■ **Task inputs**:
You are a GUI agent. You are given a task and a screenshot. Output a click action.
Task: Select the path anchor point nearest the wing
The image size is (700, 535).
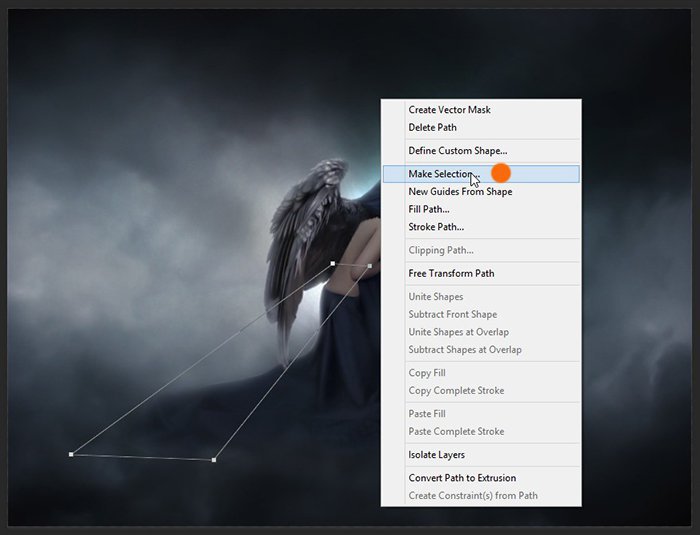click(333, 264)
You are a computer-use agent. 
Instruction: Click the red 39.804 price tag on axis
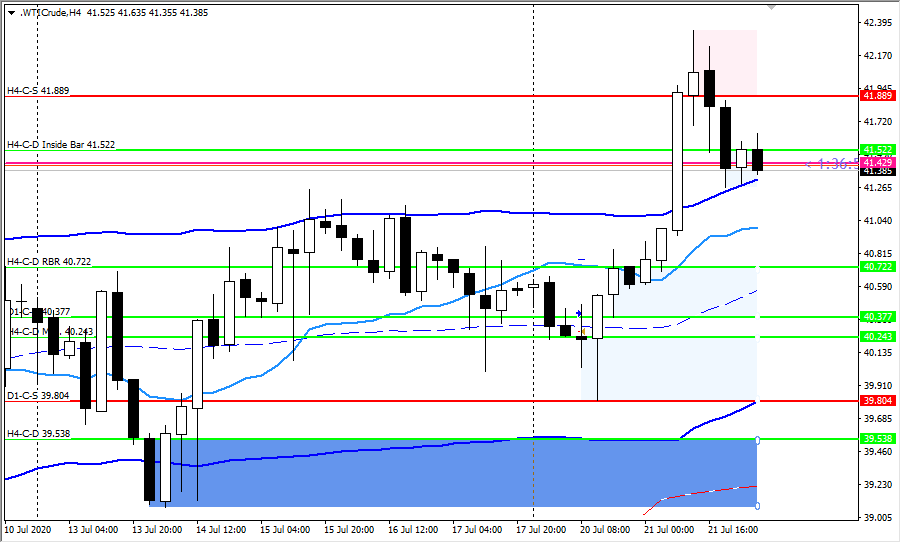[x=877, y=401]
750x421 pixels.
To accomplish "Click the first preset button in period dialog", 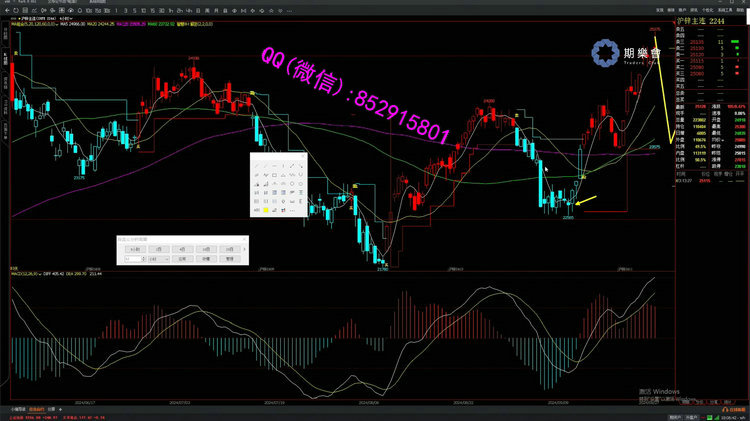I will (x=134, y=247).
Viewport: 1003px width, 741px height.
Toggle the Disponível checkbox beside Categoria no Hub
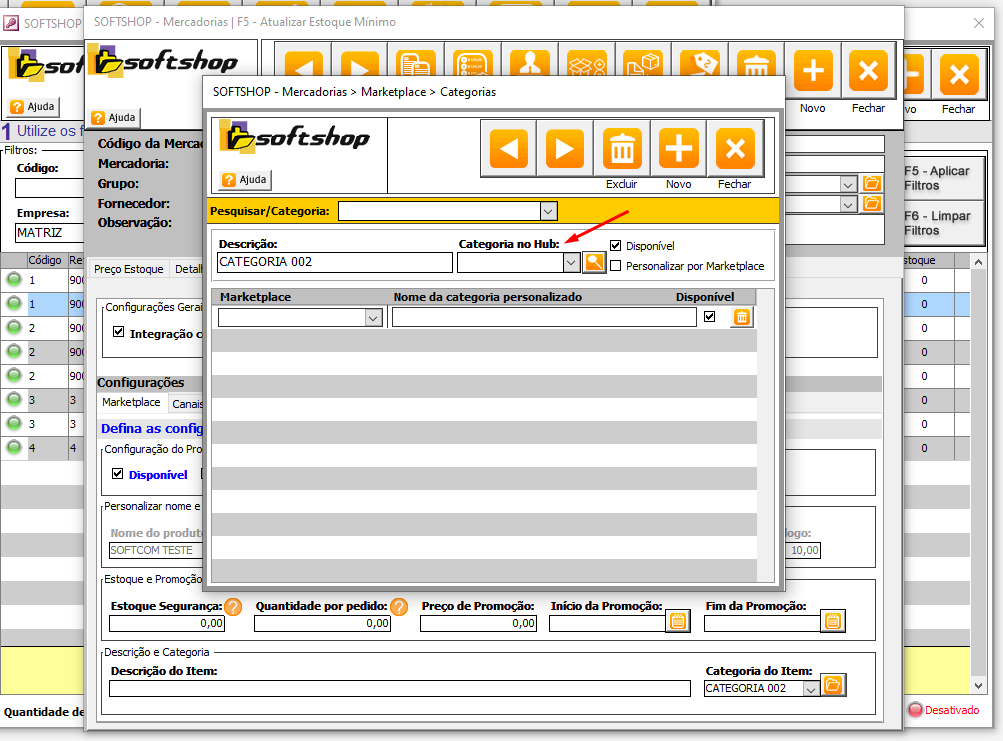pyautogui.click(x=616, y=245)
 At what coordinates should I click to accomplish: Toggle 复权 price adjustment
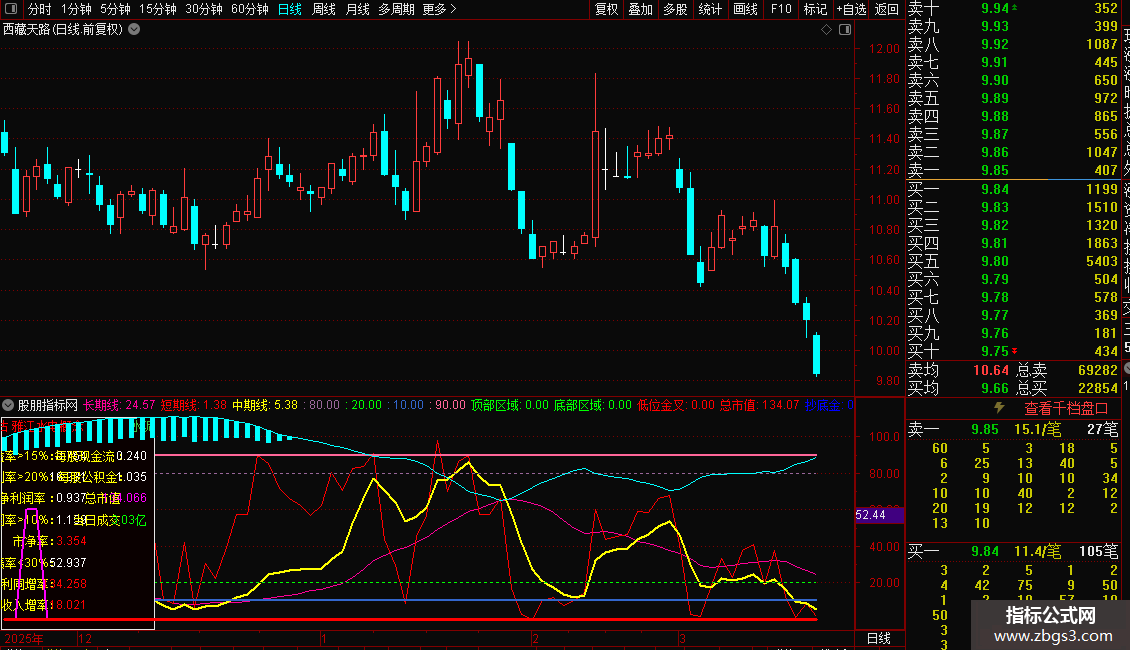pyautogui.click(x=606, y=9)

■ **Problem details**:
Every line from the one containing "Viewport: 1003px width, 741px height." to the final line of the records should be duplicated exactly; no picture is to be copied.

■ **Finished task**:
Viewport: 1003px width, 741px height.
Toggle the Disponível checkbox beside Categoria no Hub
pyautogui.click(x=616, y=245)
 At what coordinates should I click to accomplish: Toggle 复权 price adjustment
pyautogui.click(x=606, y=9)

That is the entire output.